Pixel coordinate grounding data:

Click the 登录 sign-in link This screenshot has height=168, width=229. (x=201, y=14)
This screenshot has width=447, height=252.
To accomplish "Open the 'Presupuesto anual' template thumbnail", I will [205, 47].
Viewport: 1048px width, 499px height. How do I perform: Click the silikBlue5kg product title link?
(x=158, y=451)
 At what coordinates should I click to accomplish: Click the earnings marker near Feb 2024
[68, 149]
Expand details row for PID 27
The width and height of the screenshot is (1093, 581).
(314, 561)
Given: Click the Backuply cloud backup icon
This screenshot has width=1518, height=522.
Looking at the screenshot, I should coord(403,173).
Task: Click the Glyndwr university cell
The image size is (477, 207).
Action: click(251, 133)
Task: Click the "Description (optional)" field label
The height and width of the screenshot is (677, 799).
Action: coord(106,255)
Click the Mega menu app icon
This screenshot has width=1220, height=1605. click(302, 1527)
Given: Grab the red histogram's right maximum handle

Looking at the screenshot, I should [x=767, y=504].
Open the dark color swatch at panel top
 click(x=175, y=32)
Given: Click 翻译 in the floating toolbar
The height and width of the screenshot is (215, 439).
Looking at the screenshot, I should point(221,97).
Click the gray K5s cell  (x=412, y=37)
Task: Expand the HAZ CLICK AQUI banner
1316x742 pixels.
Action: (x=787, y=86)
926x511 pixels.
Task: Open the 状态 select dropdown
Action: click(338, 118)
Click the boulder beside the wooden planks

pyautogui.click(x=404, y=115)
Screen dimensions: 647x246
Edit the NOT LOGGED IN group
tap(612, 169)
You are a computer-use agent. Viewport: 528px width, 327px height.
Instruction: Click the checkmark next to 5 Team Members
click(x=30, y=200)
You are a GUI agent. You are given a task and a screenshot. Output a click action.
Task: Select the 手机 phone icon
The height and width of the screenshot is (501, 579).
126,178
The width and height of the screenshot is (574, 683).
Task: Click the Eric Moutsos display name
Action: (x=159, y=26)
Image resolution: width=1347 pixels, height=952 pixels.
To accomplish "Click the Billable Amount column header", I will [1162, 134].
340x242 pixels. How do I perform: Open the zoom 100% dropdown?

**What the exercise asks:**
The first line of the entries above and every line after it, up to and including the line with "Screen dimensions: 647x246", should be set down exactly.

**Finished exercise:**
Click the 登录 sign-in link This screenshot has height=168, width=229. (x=201, y=14)
This screenshot has width=447, height=252.
To accomplish "Open the 'Presupuesto anual' template thumbnail", I will [205, 47].
Viewport: 1048px width, 499px height. How do I perform: Click the silikBlue5kg product title link?
(x=158, y=451)
 At what coordinates should I click to accomplish: Click the earnings marker near Feb 2024
[68, 149]
Expand details row for PID 27
The width and height of the screenshot is (1093, 581).
(314, 561)
Given: Click the Backuply cloud backup icon
This screenshot has width=1518, height=522.
Looking at the screenshot, I should coord(403,173).
Task: Click the Glyndwr university cell
The image size is (477, 207).
Action: click(251, 133)
Task: Click the "Description (optional)" field label
The height and width of the screenshot is (677, 799).
Action: coord(106,255)
Click the Mega menu app icon
This screenshot has width=1220, height=1605. click(302, 1527)
Given: Grab the red histogram's right maximum handle

Looking at the screenshot, I should [x=767, y=504].
Open the dark color swatch at panel top
 click(x=175, y=32)
Given: Click 翻译 in the floating toolbar
The height and width of the screenshot is (215, 439).
Looking at the screenshot, I should point(221,97).
Click the gray K5s cell  (x=412, y=37)
Task: Expand the HAZ CLICK AQUI banner
1316x742 pixels.
Action: (x=787, y=86)
926x511 pixels.
Task: Open the 状态 select dropdown
Action: click(338, 118)
Click the boulder beside the wooden planks

pyautogui.click(x=404, y=115)
Screen dimensions: 647x246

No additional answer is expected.